Margarete insisted on taking me over to meet her properly. She was listening to an agitated old man with thick-lensed glasses and purple, spittle-flecked lips. He was lecturing her on some peace-related matter, and words like ‘Friedenssicherung’ and ‘Friedenswerkstätten’ came sizzling out of his mouth in an angry effluvium of white foam.

Inge noticed me as Margarete and I drew near, and from a brief stilling of her blond-lashed eyes on mine (as pleasurable as being settled on by some beautiful blue and white butterfly), she seemed pleased to see me. But the old man kept haranguing her, and she either couldn’t or wouldn’t initiate the process of polite disengagement that convention allows at such moments.

I watched her listening to him: nodding respectfully, almost meekly, as he laboured through his points (an old-time utopian socialist, it appeared, he was cranking out some line about the inherent pacifism of orthodox Marxism); too sweet-natured to manoeuvre herself out of range of his saliva, or rather (as I came to understand) too conscientiously preoccupied with matching his urgent communicativeness with an answering attentiveness of her own, to notice.

This attentiveness was one of the qualities I came to love most deeply about Inge; this helpless, profligate giving of herself to whatever creature, human or otherwise, came before her with its needs and demands. In practical terms it could be exasperating – the world’s most crashing bores and self-pitying narcissists, who have an unerring instinct for this kind of natural listener, tended to converge on her wherever she went, and I often had to resort to quite brutal means of dragging her away. But when I picture her now I always see her in this attentive state: her slender body tilting, slightly attenuated, towards the other person, her head at a quizzical angle in its straight-hanging arch of silken hair, her lips which seemed to have a little extra upturning red length at the corners (as if for the expression of joys beyond the capacity of normal humans to experience) open in a gentle smile, her serious eyes proffered like pools of grey-blue, restorative waters.
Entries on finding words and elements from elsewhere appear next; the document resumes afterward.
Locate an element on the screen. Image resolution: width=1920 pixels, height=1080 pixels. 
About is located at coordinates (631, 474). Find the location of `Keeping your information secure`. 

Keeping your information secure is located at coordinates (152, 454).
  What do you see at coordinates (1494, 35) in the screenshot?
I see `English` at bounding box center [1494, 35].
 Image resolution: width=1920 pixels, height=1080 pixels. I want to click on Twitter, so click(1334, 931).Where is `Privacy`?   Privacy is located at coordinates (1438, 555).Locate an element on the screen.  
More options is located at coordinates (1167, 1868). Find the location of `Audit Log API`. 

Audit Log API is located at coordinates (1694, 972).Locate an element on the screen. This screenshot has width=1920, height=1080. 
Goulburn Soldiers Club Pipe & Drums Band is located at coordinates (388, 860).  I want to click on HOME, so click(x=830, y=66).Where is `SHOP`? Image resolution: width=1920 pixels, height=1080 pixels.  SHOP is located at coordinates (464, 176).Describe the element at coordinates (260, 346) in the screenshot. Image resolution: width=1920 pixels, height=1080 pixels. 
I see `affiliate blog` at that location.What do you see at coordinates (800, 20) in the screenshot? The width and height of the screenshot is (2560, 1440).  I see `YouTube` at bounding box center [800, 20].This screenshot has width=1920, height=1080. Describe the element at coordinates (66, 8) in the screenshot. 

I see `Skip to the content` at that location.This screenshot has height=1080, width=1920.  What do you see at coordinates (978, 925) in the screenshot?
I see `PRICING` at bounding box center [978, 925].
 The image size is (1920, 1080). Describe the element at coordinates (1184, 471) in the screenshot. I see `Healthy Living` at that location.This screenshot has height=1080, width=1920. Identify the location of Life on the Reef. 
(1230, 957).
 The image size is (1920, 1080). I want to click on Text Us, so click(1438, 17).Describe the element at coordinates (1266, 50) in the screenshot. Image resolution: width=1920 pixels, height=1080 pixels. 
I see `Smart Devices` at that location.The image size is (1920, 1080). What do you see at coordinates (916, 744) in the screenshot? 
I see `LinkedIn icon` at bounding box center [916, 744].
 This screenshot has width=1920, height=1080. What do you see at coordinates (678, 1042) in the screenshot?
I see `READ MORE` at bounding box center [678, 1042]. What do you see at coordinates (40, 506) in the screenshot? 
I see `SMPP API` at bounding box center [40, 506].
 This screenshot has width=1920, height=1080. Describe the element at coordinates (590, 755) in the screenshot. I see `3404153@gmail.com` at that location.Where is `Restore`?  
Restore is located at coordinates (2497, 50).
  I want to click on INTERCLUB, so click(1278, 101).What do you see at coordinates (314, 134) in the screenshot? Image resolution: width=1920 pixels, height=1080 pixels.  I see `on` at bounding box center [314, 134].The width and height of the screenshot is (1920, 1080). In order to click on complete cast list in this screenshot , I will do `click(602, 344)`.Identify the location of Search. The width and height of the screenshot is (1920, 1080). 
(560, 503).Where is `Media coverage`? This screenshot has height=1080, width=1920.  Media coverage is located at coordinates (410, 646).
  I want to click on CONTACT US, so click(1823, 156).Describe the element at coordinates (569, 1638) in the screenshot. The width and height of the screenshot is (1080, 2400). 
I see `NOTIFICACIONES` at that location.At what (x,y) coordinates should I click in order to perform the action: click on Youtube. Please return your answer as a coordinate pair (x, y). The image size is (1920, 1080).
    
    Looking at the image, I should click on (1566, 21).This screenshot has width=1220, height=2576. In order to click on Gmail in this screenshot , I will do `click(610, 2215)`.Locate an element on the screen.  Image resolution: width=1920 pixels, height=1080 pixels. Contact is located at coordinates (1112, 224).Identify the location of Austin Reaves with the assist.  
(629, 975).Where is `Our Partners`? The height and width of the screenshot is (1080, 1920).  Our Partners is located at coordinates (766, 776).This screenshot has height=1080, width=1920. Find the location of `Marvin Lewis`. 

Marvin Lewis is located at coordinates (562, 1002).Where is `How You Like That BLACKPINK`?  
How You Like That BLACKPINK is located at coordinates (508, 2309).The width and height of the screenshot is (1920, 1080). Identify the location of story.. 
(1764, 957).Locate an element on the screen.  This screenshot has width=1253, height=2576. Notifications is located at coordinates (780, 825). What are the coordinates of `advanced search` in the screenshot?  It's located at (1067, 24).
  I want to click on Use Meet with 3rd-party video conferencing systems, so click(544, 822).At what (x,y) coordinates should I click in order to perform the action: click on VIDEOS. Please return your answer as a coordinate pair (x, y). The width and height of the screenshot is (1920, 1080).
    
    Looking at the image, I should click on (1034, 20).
The old man certainly wasn’t about to give her up without a fight. When Margarete finally put her hand on Inge’s arm to interrupt her, he just went on talking, only louder and faster, as if his life depended on it, glaring at me furiously. I started to back away, but Inge, aware now of the possibility of wounding someone else’s feelings in addition to his, made a confused attempt to acknowledge Margarete and myself, while still listening to him. I dwell on these minutiae in order to give a sense of what I perceived about Inge at that moment: that she was possessed of an extreme, perhaps even overdeveloped human feeling, and that she was someone for whom the world was evidently too much at times: someone perhaps in need of protection.

When the old man finally shut up (standing his ground, though, with his lips ominously pursed as though waiting for the first opportunity to unleash another torrent), and Margarete introduced us, I said the first thing that came into my head, which was that I didn’t want to take any of her time, but I just had to tell her how wonderful I thought her performance had been in Macbrecht. Instead of laughing off the compliment, as I expected her to do, she coloured deeply and gave me an awkward smile.

‘Did you really think so?’ she asked.

‘Absolutely!’ I assured her.

She seemed uncomfortable with the flattery, and yet when the old man seized her back and I moved politely away, I did so with the distinct feeling that she had been half hoping for me to continue in the same vein.